What You Will Learn
- The four main types of paid digital advertising and how each one works
- How ad auctions work — and why the highest bid does not always win
- What CPM, CPC, and CPA mean and when each applies
- How targeting works across different platforms
- How to measure whether your paid advertising is actually working
The Four Types of Paid Digital Ads
Paid digital advertising comes in four broad types, each serving a different part of the marketing funnel and reaching people in different ways:
Paid Search — Ads that appear in search engine results when someone searches a relevant term. The person is actively looking for something; your ad appears at the moment of intent. Covered in depth in the Google Ads guide.
Social Media Advertising — Ads shown within social media platforms (Facebook, Instagram, TikTok, LinkedIn, X). These interrupt people who are scrolling their feeds — they were not searching for your product, so you need to catch their attention and create interest from scratch.
Display Advertising — Banner ads and other visual ads shown across websites and apps. You have seen these on news sites, blogs, and apps — they appear in designated ad slots. Display is used for building awareness and for retargeting people who have visited your website.
Video Advertising — Video ads served before, during, or after video content on YouTube and other platforms, or as in-feed video in social media. Video can tell a story in a way that a text ad or banner cannot — but requires more production investment.
How Ad Auctions Work
Almost all digital advertising is bought through real-time auctions. Every time a person loads a page or app with an ad slot, an auction happens in milliseconds — advertisers compete to show their ad to that person, and the winner's ad is served.
The auction is not purely about who bids the most. Platforms weight both the bid amount and the expected relevance or quality of the ad:
| Platform | Auction Formula (simplified) |
|---|---|
| Google Search Ads | Ad Rank = Bid × Quality Score (relevance of ad and landing page) |
| Meta (Facebook/Instagram) | Total Value = Bid × Estimated Action Rate × Ad Quality |
| Display (programmatic) | Highest bid above floor price wins (first-price or second-price auction depending on exchange) |
This matters practically: an advertiser with a lower bid but a highly relevant, high-quality ad can beat an advertiser with a higher bid and a generic, poorly-targeted ad.

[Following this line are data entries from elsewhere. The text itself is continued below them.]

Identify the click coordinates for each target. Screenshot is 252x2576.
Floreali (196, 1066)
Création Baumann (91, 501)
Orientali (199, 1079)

It also means you should always focus on ad quality and relevance — not just on bidding higher.
What You Actually Pay For
Digital advertising has several different pricing models, each suited to different campaign goals:
| Model | What You Pay For | Best For | Risk |
|---|---|---|---|
| CPC (Cost Per Click) | Each time someone clicks your ad | Traffic, search ads, performance campaigns | Clicks that do not convert still cost money |
| CPM (Cost Per Mille) | Every 1,000 times your ad is shown | Brand awareness, display, video | Impressions that are never seen still cost money |
| CPA (Cost Per Acquisition) | Only when a conversion occurs | Performance campaigns with enough conversion data | Platform needs conversion data to optimise effectively |
| CPV (Cost Per View) | When someone watches a defined amount of your video | Video awareness campaigns | Views do not guarantee attention or recall |
Most beginners start with CPC (you only pay when someone clicks, which at least means they showed enough interest to click). CPM is used when your goal is simply visibility. CPA bidding is the most efficient but requires the platform to have conversion data to work well.
Display Advertising
Display ads are the banner ads and image ads you see on websites and apps across the internet. They appear in designated ad spaces on news sites, blogs, apps, and other content. Display is delivered programmatically — automatically matched to audiences through ad exchanges like Google Display Network and third-party programmatic platforms.
Display advertising has two primary use cases for small businesses:
Retargeting — Showing ads specifically to people who have already visited your website. This is the most effective use of display for most businesses. Someone who visited your product page and did not buy is far more likely to convert on a targeted display ad than a complete stranger. Google Ads and Meta both offer retargeting capabilities.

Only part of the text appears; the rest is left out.